Schirra's opinions on the future do not stop at the station.

Speaking of the President's proposed Vision for Space Exploration, he said, "I don't particularly go along with going to Moon first to build a launch pad to go to Mars. We should go [to Mars] from Earth orbit. Once you are in Earth orbit all the work is done. They say we need to go to the Moon to practice going to Mars. We have already been to the Moon; we've already practiced."

"Its a situation of we've been there and done that. Back [after Apollo 7], darn right I wanted to go [to the Moon]. Today, I say if I were offered a flight like John Glenn [on the shuttle], I am not that old," chuckled Schirra, 82, who celebrated a birthday this past Saturday.

"Seriously, if I were to go on a flight today I would need three years to train, as I would want to command, not just ride as a passenger."

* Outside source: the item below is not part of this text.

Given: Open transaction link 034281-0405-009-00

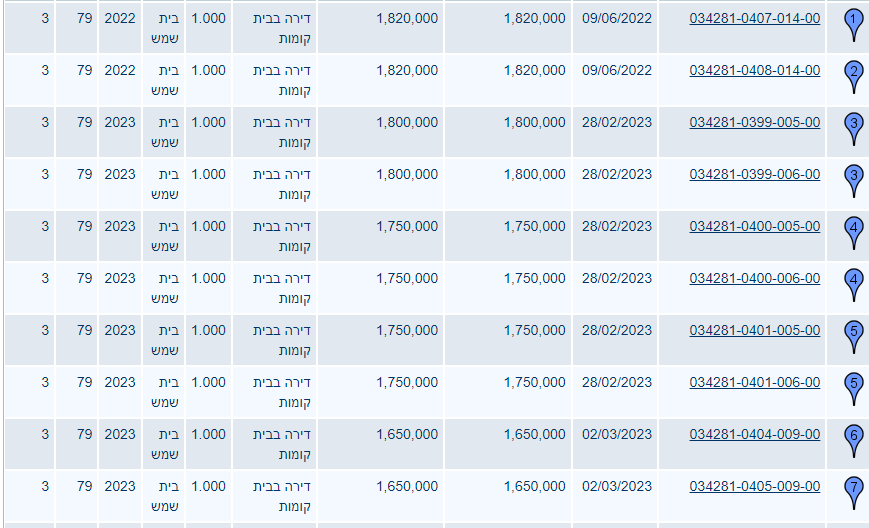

Asked if he has any advice for Eileen Collins, STS-114 commander, Schirra concluded, "Being commander [of Apollo 7] was a real responsibility. I went from 'fun Wally' to 'Let's Go Wally'. NASA recognized I was one of the members of the first 'return to flight' after Apollo 1 and in turn, I encouraged Rick Hauck [STS-26 commander], who I inducted into the Astronaut Hall Fame."

"I have been asked by NASA to [offer advice to the 114 crew] and once they have a date set and know that they are going forward, I am going to call Eileen Collins. I'll tell her to hang in there, follow the mission rules and don't let anyone change the flight plans."